Once the pilots have been validated, move on to industrialization: create automated workflows (LLMOps), deploy models on secure environments and ensure maintenance. Monitor performance and adjust models. Anticipate future developments: adoption of autonomous agents (17% of AI value in 2025), integration of multimodality and new regulations (AI Act). Finally, adapt your content to generative engines: structure your articles, add optimized FAQs and strengthen your brand to withstand algorithm changes.

4 – Specific strategies for staying visible in the age of AI engines

4.1 GEO (Generative Engine Optimization)

GEO is the art of optimizing content so that it is well interpreted and cited by AI engines. Here are a few best practices:

  • Cover the search intention in an exhaustive and structured way: a language model looks for complete answers; an anchor article of the “complete guide” type will better answer the query and be cited more often.

  • Use natural, conversational language: AI models are optimized for human language; avoid unnecessary jargon.

  • Structure data: Hn tags, short paragraphs, tables for key figures, FAQ at the end of the article; use schema (schema.org).

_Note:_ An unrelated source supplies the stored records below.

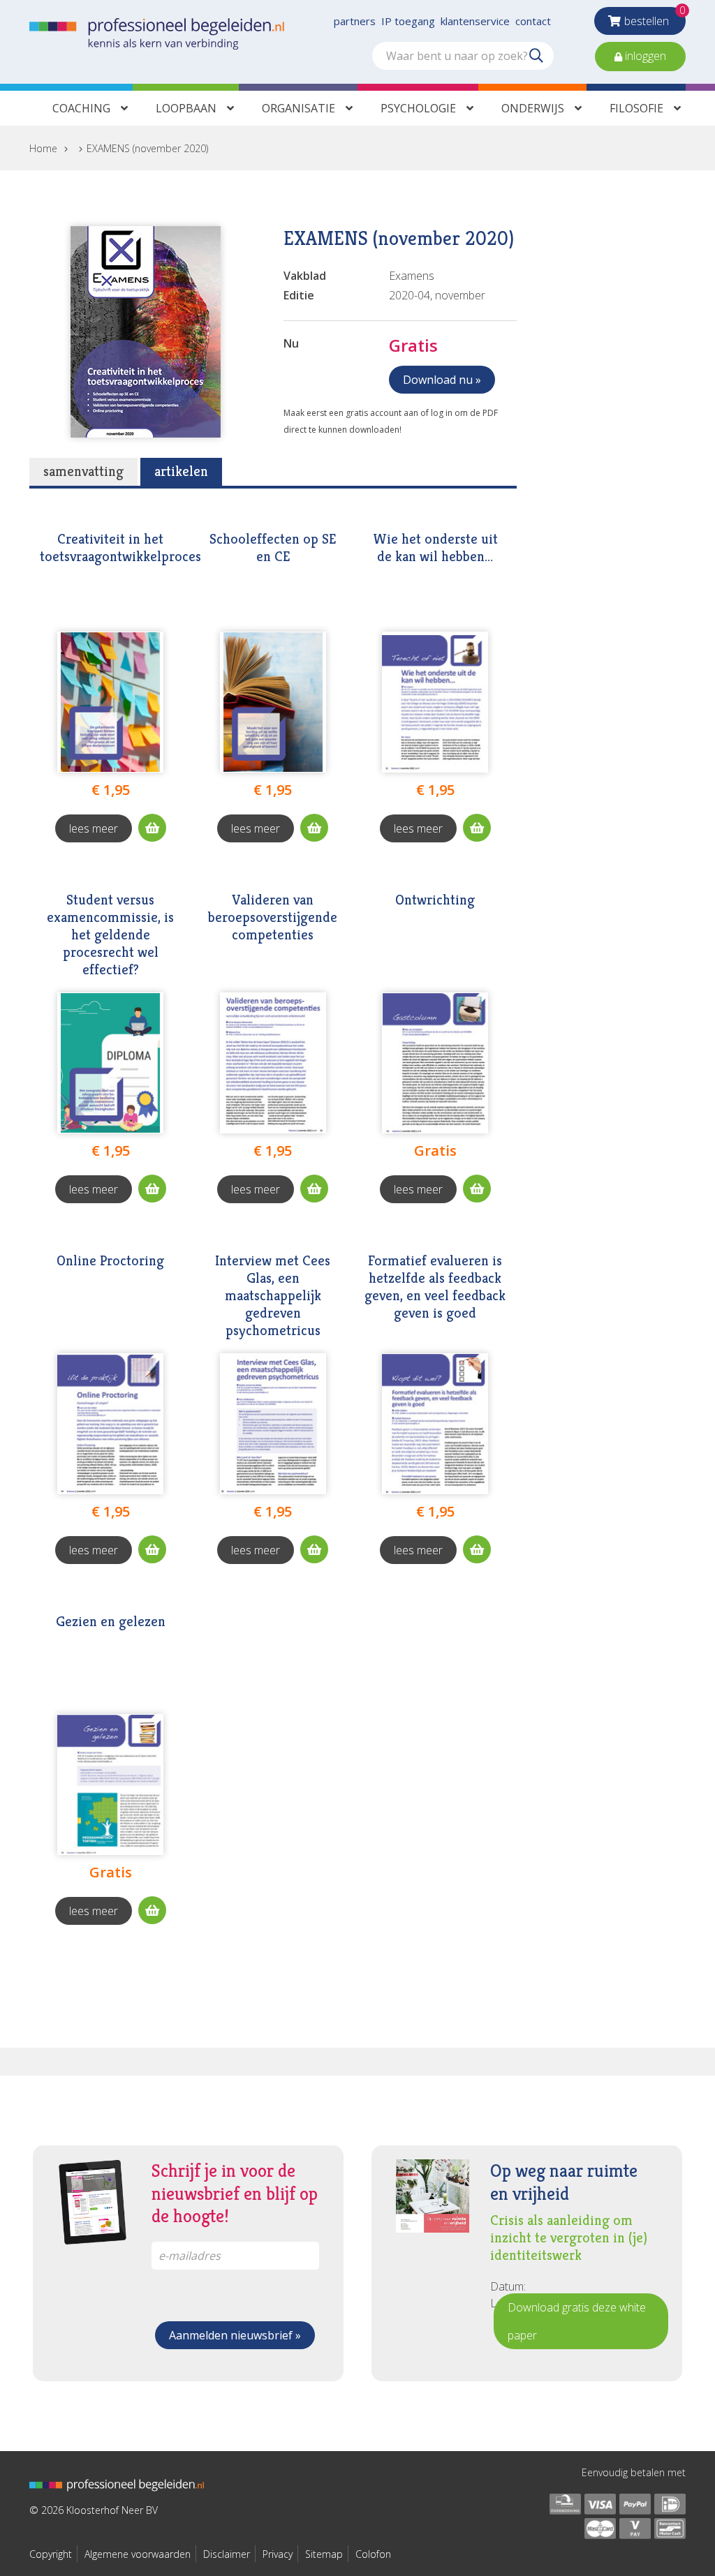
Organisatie (298, 108)
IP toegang (408, 21)
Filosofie (636, 108)
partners (355, 21)
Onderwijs (532, 108)
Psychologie (418, 108)
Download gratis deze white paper (577, 2321)
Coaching (81, 108)
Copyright (50, 2554)
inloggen (644, 56)
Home (43, 148)
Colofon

  • Reinforcing credibility: social proof, citing reliable sources, highlighting in-house expertise. Content citing studies (e.g. BearingPoint, Microsoft) inspires confidence.

  • Diversify formats: produce infographics, explanatory videos and podcasts. Multi-modal AIs rely on this content to enrich their responses.

  • Be present on multiple platforms: social networks, newsletters, podcasts. Brands with a strong presence are more resistant to updates.

4.2 Adapting measurement and monitoring

Monitor “AI search” traffic sources in your analytics tools: direct access peaks, conversions without an identified channel or mentions of AI in customer feedback. Set up reporting including :

  • Inbound leads and sales influenced by the site;

  • Intent KPIs (number of quote requests, registrations, downloads) ;

  • AI citation tracking: monitor excerpts picked up by ChatGPT or Gemini and optimize content accordingly.

4.3 Communication and transparency

The use of AI must be transparent to users. Explain how you use AI (e.g. to personalize recommendations), obtain RGPD-compliant consents and offer the option to opt out of certain processing. Transparent communication builds trust and acceptance.

Conclusion

Integrating AI into your digital strategy in 2026 is both a necessity and an opportunity. The transformation of customer journeys and search engines means that we need to rethink our approach and our KPIs. Organizations that identify relevant use cases, invest in data governance, train their teams and optimize their content for generative engines will enjoy a sustainable competitive advantage. Finally, the alliance between human expertise and technology remains the key factor: AI must be a creativity amplifier, not a substitute.